In Rector, Pa., researchers have spotted one strange bird.

This rose-breasted grosbeak has a pink breast spot and a pink “wing pit” and black feathers on its right wing — telltale shades of males. But on its left side, the songbird displays yellow and brown plumage, hues typical of females.

Annie Lindsay had been out capturing and banding birds with identification tags with her colleagues at Powdermill Nature Reserve in Rector on September 24 when a teammate hailed her on her walkie-talkie to alert her of the bird’s discovery. Lindsay, who is banding program manager at Powdermill, immediately knew what she was looking at: a half-male, half-female creature known as a gynandromorph.

“It was spectacular. This bird is in its nonbreeding [plumage], so in the spring when it’s in its breeding plumage, it’s going to be even more starkly male, female,” Lindsay says. The bird’s colors will become even more vibrant, and “the line between the male and female side will be even more obvious.” ...

Such birds are rare. Lindsay has seen only one other similar, but less striking, bird 15 years ago, she says.

Gynandromorphs are found in many species of birds, insects and crustaceans such as crabs and lobsters. This bird is likely the result of an unusual event when two sperm fertilize an egg that has two nuclei instead of one. The egg can then develop male sex chromosomes on one side and female sex chromosomes on the other, ultimately leading to a bird with a testis and other male characteristics on one half of its body and an ovary and other female qualities on the other half.

Unlike hermaphrodites, which also have genitals of both sexes, gynandromorphs are completely male on one side of the body and female on the other.

Scientists don’t know if these birds behave more like males or females, or if they can reproduce. ...

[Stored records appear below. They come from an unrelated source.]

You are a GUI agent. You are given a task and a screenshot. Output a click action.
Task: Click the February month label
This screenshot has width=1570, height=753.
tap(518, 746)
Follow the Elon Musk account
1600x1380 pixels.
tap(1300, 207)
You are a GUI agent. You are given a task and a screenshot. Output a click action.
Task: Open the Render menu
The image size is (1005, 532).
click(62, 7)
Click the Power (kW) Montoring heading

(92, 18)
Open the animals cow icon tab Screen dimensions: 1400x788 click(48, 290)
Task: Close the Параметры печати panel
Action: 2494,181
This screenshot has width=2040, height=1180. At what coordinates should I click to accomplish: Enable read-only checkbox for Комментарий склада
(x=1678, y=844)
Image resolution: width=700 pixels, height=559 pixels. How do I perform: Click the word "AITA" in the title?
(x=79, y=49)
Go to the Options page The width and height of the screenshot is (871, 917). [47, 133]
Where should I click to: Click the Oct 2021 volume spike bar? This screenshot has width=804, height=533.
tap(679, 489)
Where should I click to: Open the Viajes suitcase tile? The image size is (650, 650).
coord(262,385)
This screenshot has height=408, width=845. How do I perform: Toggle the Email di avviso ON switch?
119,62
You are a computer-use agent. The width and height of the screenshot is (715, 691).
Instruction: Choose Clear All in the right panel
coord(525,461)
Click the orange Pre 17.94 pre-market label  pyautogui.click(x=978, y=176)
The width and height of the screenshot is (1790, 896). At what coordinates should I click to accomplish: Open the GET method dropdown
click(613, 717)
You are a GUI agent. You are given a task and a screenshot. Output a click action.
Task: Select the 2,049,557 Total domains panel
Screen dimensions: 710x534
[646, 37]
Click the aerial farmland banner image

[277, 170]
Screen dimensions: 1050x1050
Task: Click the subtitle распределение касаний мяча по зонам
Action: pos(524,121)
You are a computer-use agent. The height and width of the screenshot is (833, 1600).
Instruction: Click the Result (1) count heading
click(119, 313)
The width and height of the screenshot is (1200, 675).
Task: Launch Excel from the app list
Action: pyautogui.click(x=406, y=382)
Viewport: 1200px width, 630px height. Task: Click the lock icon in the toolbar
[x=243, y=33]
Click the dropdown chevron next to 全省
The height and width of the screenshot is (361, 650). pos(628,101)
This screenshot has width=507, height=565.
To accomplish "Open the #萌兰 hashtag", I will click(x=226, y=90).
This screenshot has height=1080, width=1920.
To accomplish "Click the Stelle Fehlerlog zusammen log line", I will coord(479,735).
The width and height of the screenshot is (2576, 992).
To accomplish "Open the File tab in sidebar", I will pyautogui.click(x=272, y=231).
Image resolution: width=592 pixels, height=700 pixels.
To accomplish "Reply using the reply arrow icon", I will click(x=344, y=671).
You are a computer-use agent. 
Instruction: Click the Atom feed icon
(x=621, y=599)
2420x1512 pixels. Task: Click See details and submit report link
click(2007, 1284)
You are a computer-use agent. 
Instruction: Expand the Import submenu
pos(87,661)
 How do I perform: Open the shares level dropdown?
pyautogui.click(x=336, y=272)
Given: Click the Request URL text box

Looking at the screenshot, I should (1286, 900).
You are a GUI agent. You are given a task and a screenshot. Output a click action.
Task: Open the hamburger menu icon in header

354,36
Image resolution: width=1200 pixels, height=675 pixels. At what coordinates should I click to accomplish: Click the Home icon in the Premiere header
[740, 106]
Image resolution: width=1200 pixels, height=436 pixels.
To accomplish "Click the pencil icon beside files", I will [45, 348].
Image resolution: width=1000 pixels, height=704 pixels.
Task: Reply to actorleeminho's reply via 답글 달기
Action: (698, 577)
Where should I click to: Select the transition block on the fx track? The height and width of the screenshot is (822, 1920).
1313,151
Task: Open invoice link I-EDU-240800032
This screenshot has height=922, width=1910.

In 64 years of bird banding, Powdermill’s Avian Research Center has recorded fewer than 10 such birds. ...

FULL STORY: https://www.sciencenews.org/article/bird-male-female-grosbeak-gynandromorph
 
Rare bird: 'Half-male, half-female' cardinal snapped in Pennsylvania

A bird that appears to be half-female and half-male has been photographed in Pennsylvania by a birder who rushed out with his camera when he heard a friend had spotted the northern cardinal
.

Though not unheard of, mixed sex birds are rare.

Male cardinals are bright red but females are pale brown, suggesting this specimen may be a mix of the two sexes.

_117215349_cardinal5.jpg


https://www.bbc.com/news/world-us-canada-56189600
 
Rare bird: 'Half-male, half-female' cardinal snapped in Pennsylvania

A bird that appears to be half-female and half-male has been photographed in Pennsylvania by a birder who rushed out with his camera when he heard a friend had spotted the northern cardinal.

Though not unheard of, mixed sex birds are rare.

Male cardinals are bright red but females are pale brown, suggesting this specimen may be a mix of the two sexes.

View attachment 35893

https://www.bbc.com/news/world-us-canada-56189600
It's a "gynandromoph":
https://www.sciencenews.org/article/bird-male-female-grosbeak-gynandromorph

Gynandromorphs are found in many species of birds, insects and crustaceans such as crabs and lobsters. This bird is likely the result of an unusual event when two sperm fertilize an egg that has two nuclei instead of one. The egg can then develop male sex chromosomes on one side and female sex chromosomes on the other, ultimately leading to a bird with a testis and other male characteristics on one half of its body and an ovary and other female qualities on the other half.

Unlike hermaphrodites, which also have genitals of both sexes, gynandromorphs are completely male on one side of the body and female on the other."
 
Now, just apply the gynandromorph system to your next Potato Head project, and you'll be all up to date on the pop news of the day.